_Text to read:_

The teleoperation setup leverages a VR headset for the operator to fully immerse themselves in the robot’s workspace and have access to the same information as the policy, with spatial awareness bolstered by a stereoscopic view rendered using Atlas’ head mounted cameras reprojected to the user’s viewpoint. Custom VR software provides the teleoperator with a rich interface to command the robot, providing them real-time feeds of robot state, control targets, sensor readings, tactile feedback, and system state via augmented reality, controller haptics, and heads-up display elements. This enables teleoperators to make full use of the robot hardware and capabilities, synchronizing their body and senses with those of the robot.


The initial version of the VR teleoperation application used the headset, base stations, controllers, and one tracker for the chest to control Atlas while standing still. This system employed a one-to-one mapping between the user and the robot (i.e. moving your hand 1cm would cause the robot to also move by 1cm) which yields an intuitive control experience, especially for bi-manual tasks. With this version, the operator was already able to perform a wide range of tasks, such as crouching down low to reach an object on the ground and also standing tall to reach a high shelf. However, one limitation of this system is that it didn’t allow the operator to dynamically reposition the feet and take steps, which significantly limited the tasks we could perform.

_Work to complete:_ Repeat word for word everything in the VR teleoperation text from "The teleoperation setup" down to "of the robot.".

_Raw records:_
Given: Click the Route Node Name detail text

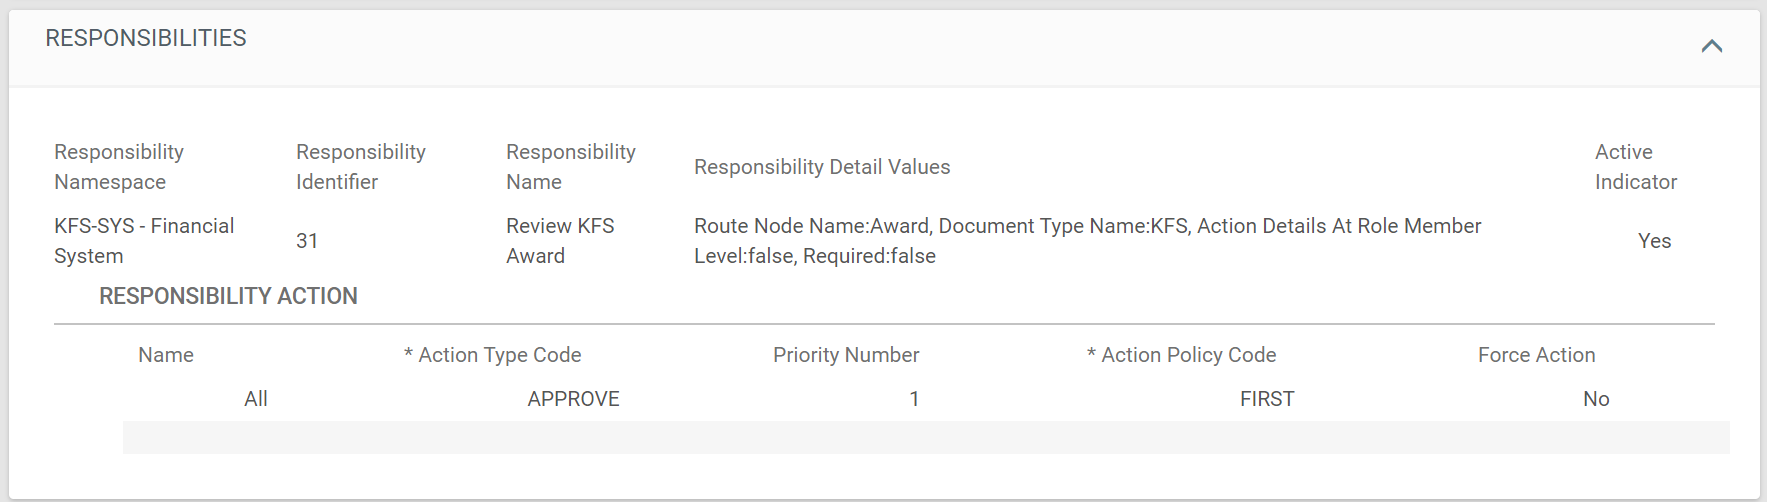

--

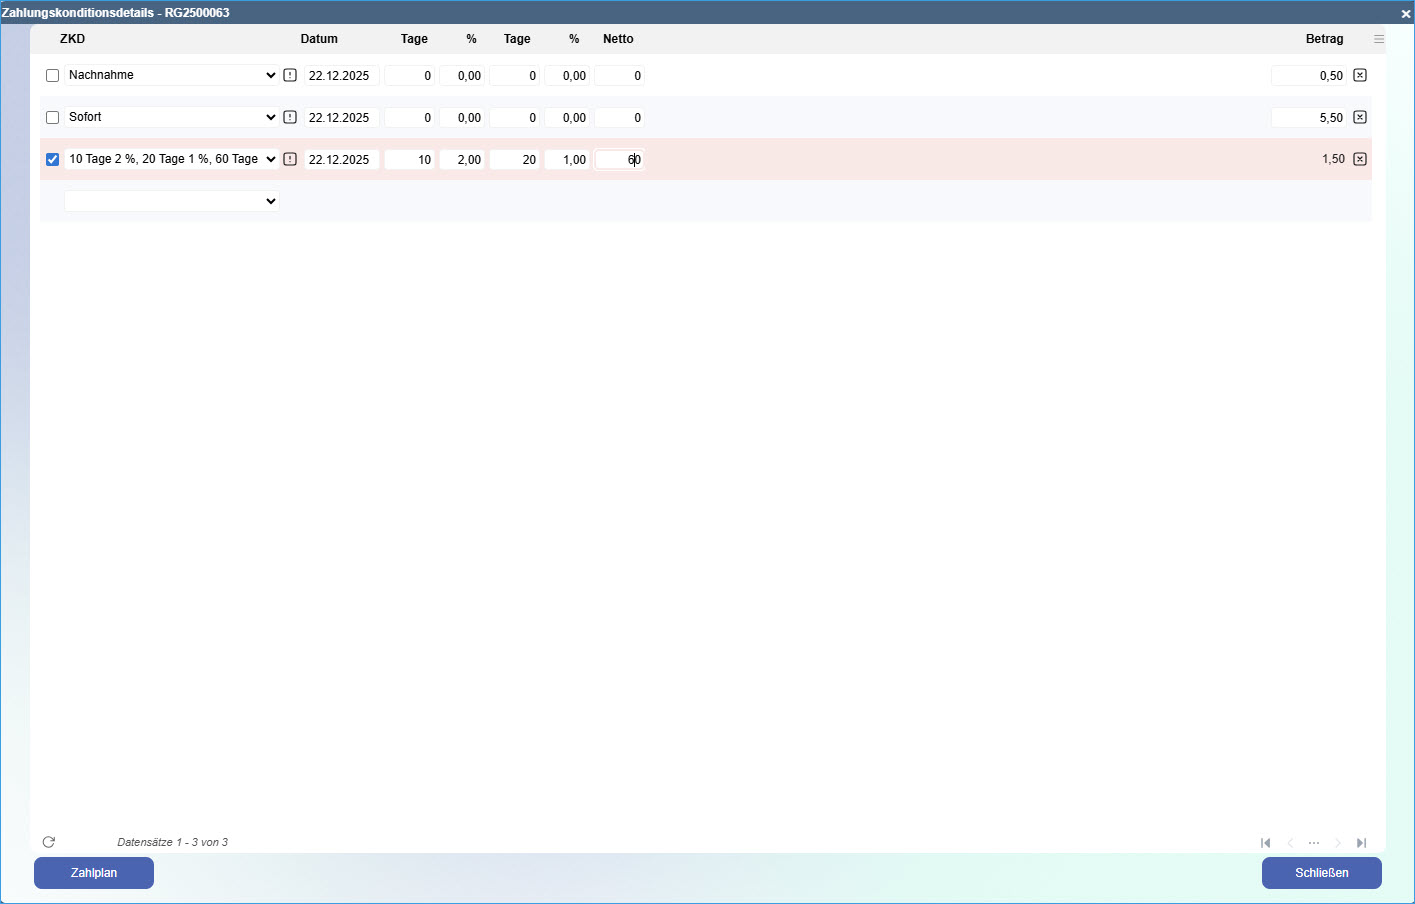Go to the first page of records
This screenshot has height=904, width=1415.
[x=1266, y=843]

_Finished exercise:_
The teleoperation setup leverages a VR headset for the operator to fully immerse themselves in the robot’s workspace and have access to the same information as the policy, with spatial awareness bolstered by a stereoscopic view rendered using Atlas’ head mounted cameras reprojected to the user’s viewpoint. Custom VR software provides the teleoperator with a rich interface to command the robot, providing them real-time feeds of robot state, control targets, sensor readings, tactile feedback, and system state via augmented reality, controller haptics, and heads-up display elements. This enables teleoperators to make full use of the robot hardware and capabilities, synchronizing their body and senses with those of the robot.